How the data storage on HDFS:

BLOCK:

Individual storage unit on the Hadoop Distributed File System.

In Hadoop 1.X default block size is 64MB

In Hadoop 2.X default block size is 128MB

If any file request is coming to Hadoop cluster what are the steps:

Step 1: Hadoop Master node only receives the file request.

Step2: Based on the Blocksize configuration at that time, data will be divided into no.of blocks.

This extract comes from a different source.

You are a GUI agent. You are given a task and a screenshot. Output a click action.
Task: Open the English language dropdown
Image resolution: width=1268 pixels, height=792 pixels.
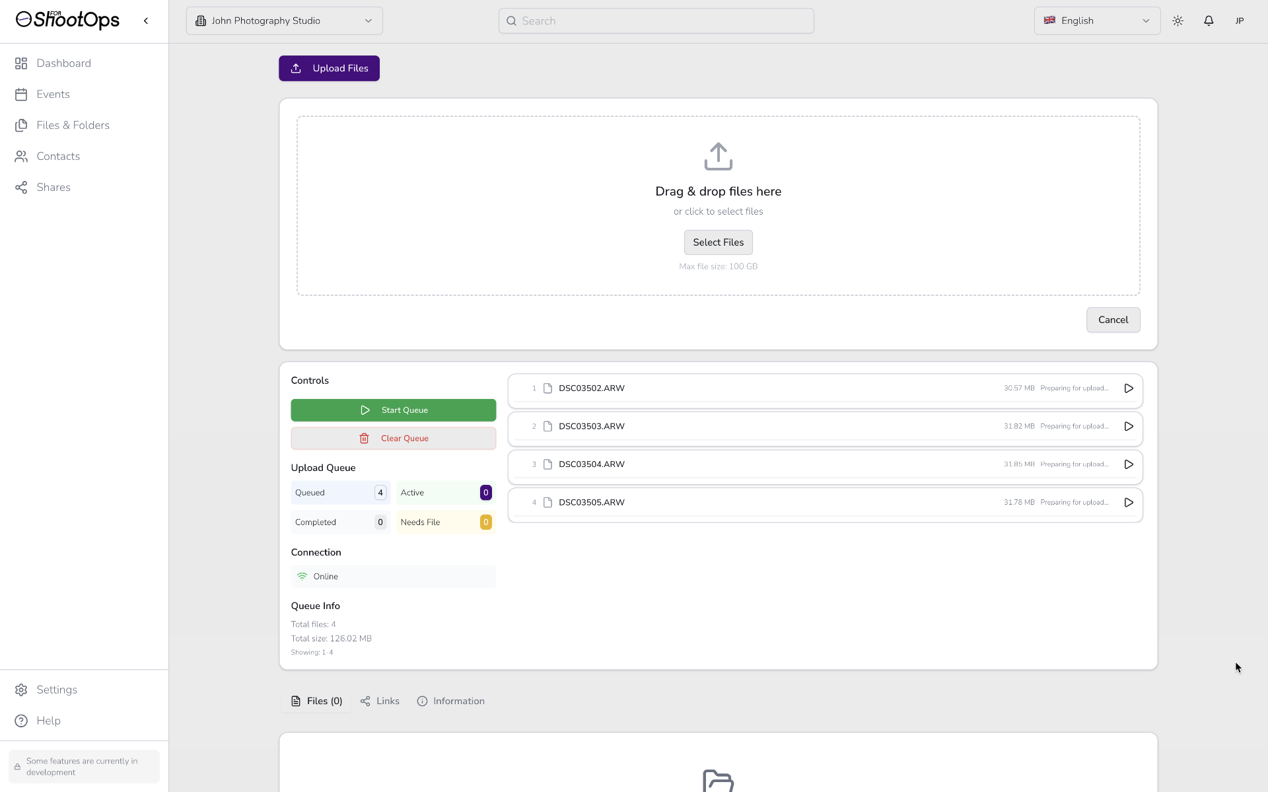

How to configure “Blocksize” in Hadoop?

/usr/local/hadoop/conf/hdfs-site.xml
<configuration>
<property>
<name>dfs.block.size</name>
<value>14323883></value>
</property>
</configuration>

How to store data in HDFS:

Assume that we have A.log, B.log, and C.log files:

Scenario1:

A.log -> 200mb -> 200/64 -> 64mb 64mb 64mb 8mb+remaining

Senaario2:

B.log->192mb->192/64-> 64mb 64mb 64mb

Design Rules of Blocksize:

1.Irrespective of the file size: In Blocksize for each and every file dedicated to no.of blocks will be there in Hadoop.

2.Except for the last block: Remaining all the blocks of a file will hold the equal volume of data.

Hadoop master node only looks at the block size at the time of blocking the data(dividing data). Not at the time of reading the data because at the time of reading the data only metadata matters.